Surely, a stretch of the imagination—by far, Margaret Mitchell’s Gone with the Wind, published on June 30, 1936, when the US was still suffering from the Depression. Nevertheless, this one-hit wonder spanning 1037 pages, penned by an unknown author, and eventually considered one of the Greatest American novels, was raked over the coals in a New York Times review shortly after the book’s publication:

“The historical background is the chief virtue of the book, and it is the story of the times rather than the unconvincing and somewhat absurd plot that gives Miss Mitchell’s work whatever importance may be attached to it.”
https://www.literaryladiesguide.com/book-reviews/original-1936-review-of-gone-with-the-wind-from-the-new-york-times/#EZQiv638E5rJvaKf.99

Margaret Mitchell ended up winning the National Book Award for Most Distinguished Novel of 1936, and the Pulitzer Prize for Fiction in 1937.

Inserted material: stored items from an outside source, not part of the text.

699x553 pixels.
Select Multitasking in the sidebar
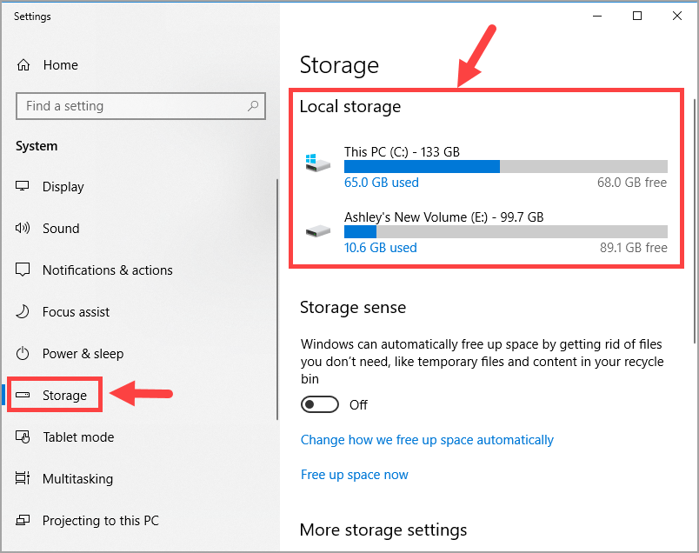(x=77, y=479)
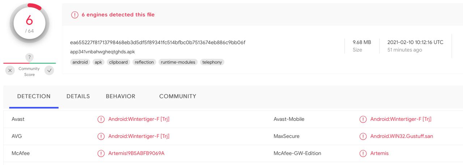
Task: Open the Behavior tab
Action: [120, 96]
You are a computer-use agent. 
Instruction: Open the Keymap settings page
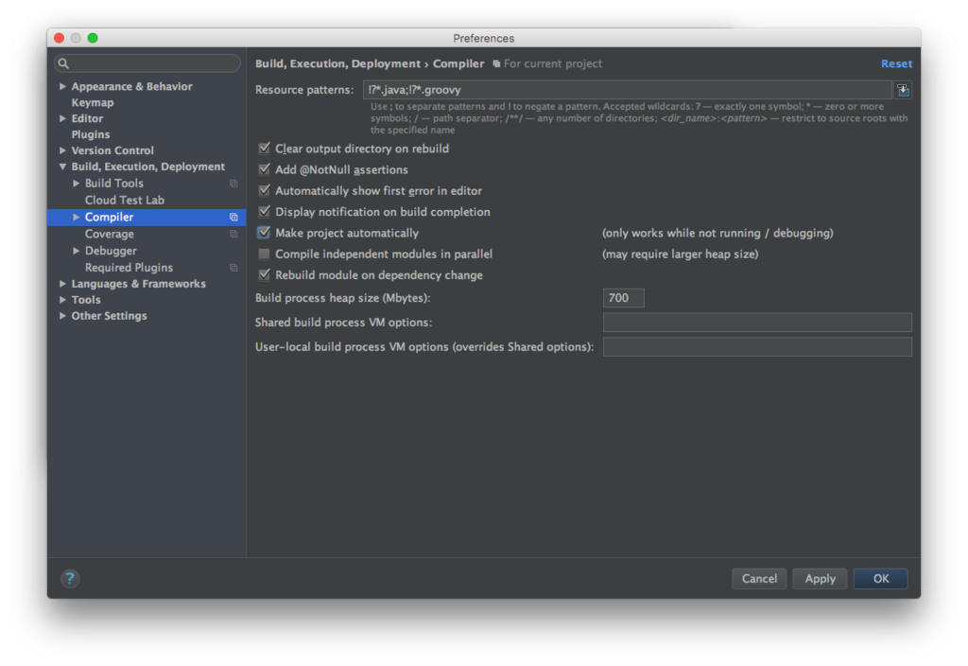pos(93,103)
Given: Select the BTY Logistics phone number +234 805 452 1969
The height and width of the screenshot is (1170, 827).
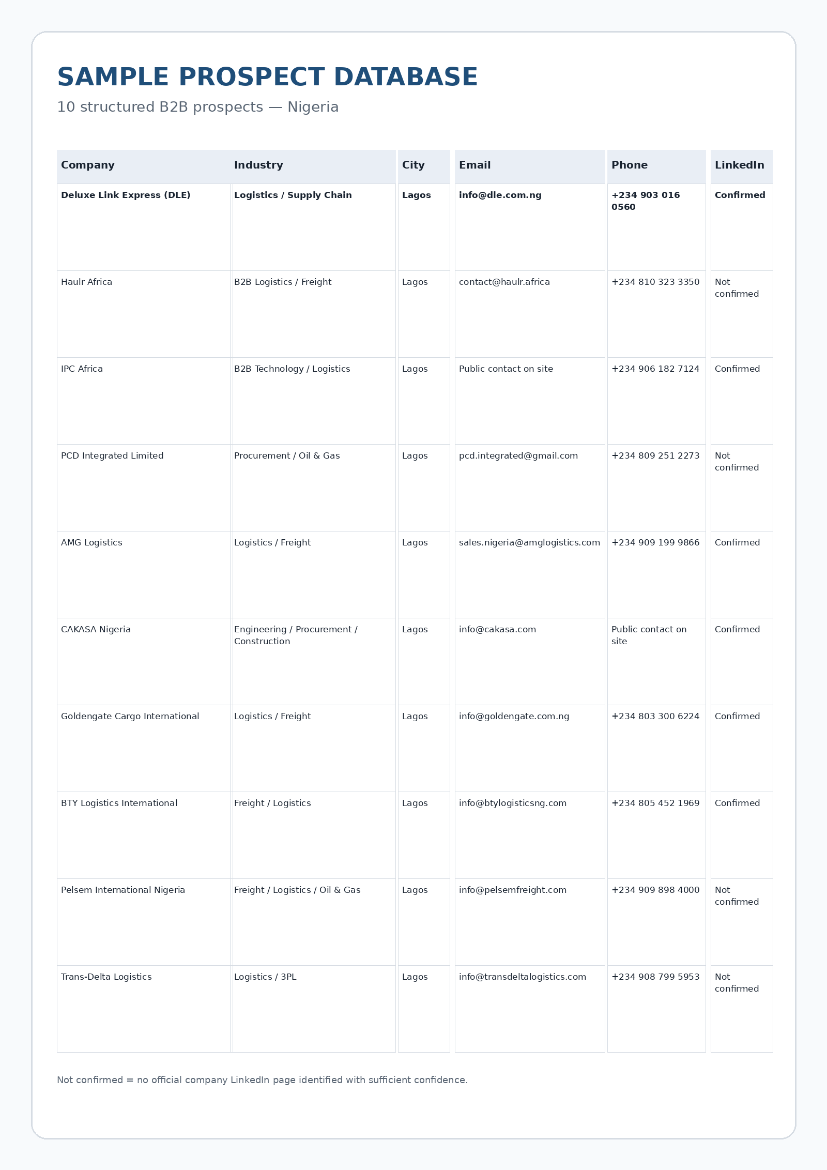Looking at the screenshot, I should [x=655, y=803].
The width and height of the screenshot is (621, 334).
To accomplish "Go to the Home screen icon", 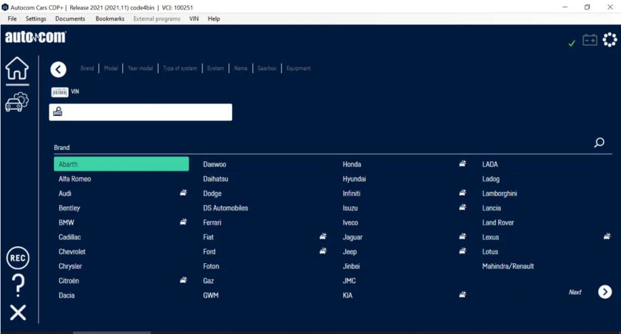I will 17,68.
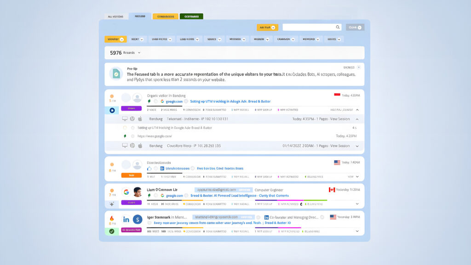This screenshot has width=471, height=265.
Task: Toggle the circle before the https google URL row
Action: (132, 136)
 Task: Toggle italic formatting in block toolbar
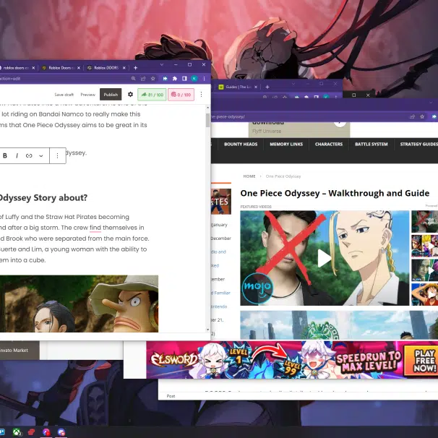17,155
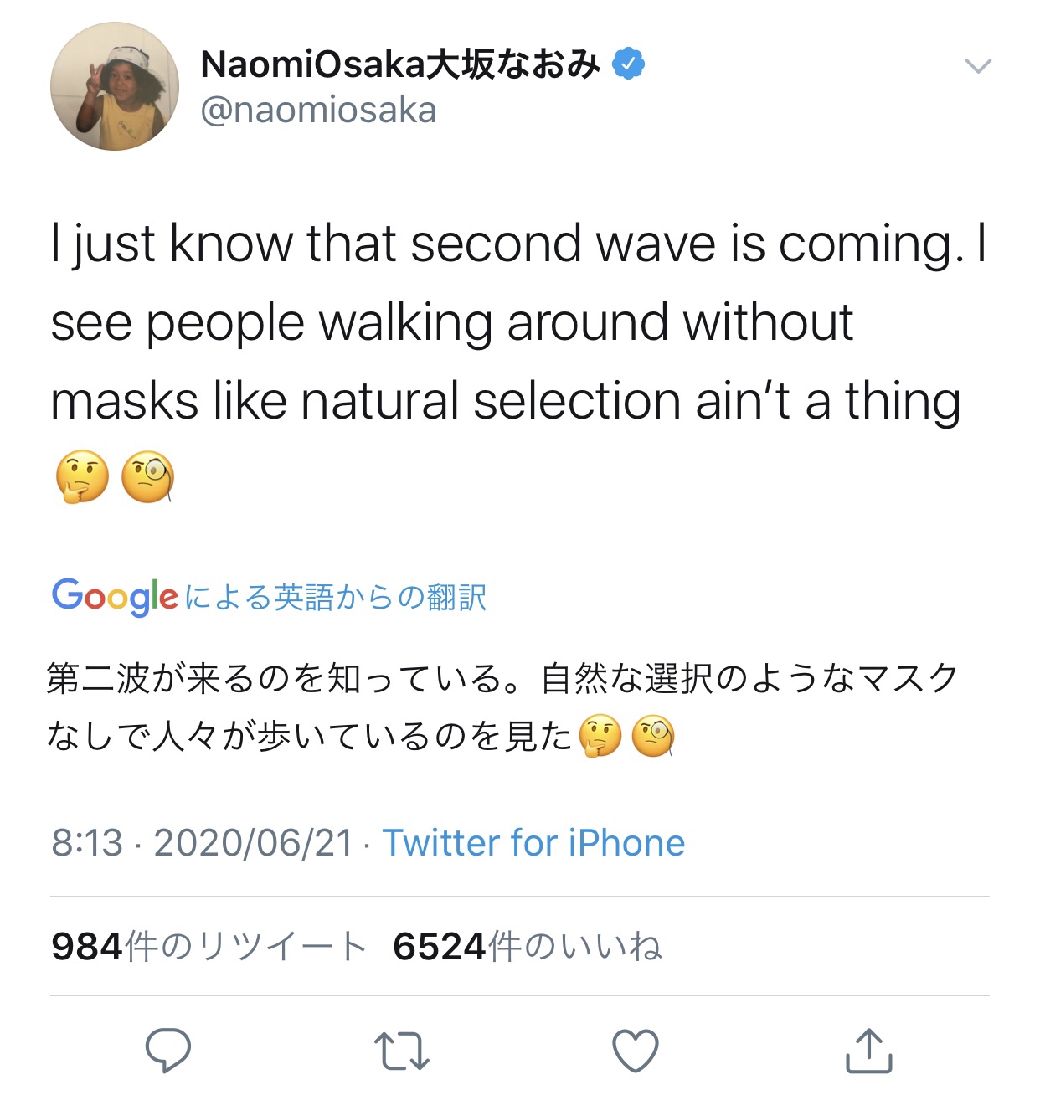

So, there! Believe in the merits of your own work, and let no one dissuade you from your literary endeavors.

Which brings me to my own stretch of the imagination:

Working in earnest on my third novel in the genre of Contemporary, I have finished part 1 comprised of 20 chapters (23,420 words) whose plot spans a 24-hr. time period! How’s that for stretching one’s imagination?

Prior to conducting a massive proofreading/editing/tweaking session, there were 16 chapters. However, the dictates of logic mandated I stretch it out to 20. Voila!

It’s a stretch for me to predict when I’ll finish this novel due to my boundless imagination to deliver a story without cutting corners or skimping on substance—no matter how many pages it takes to get the job done.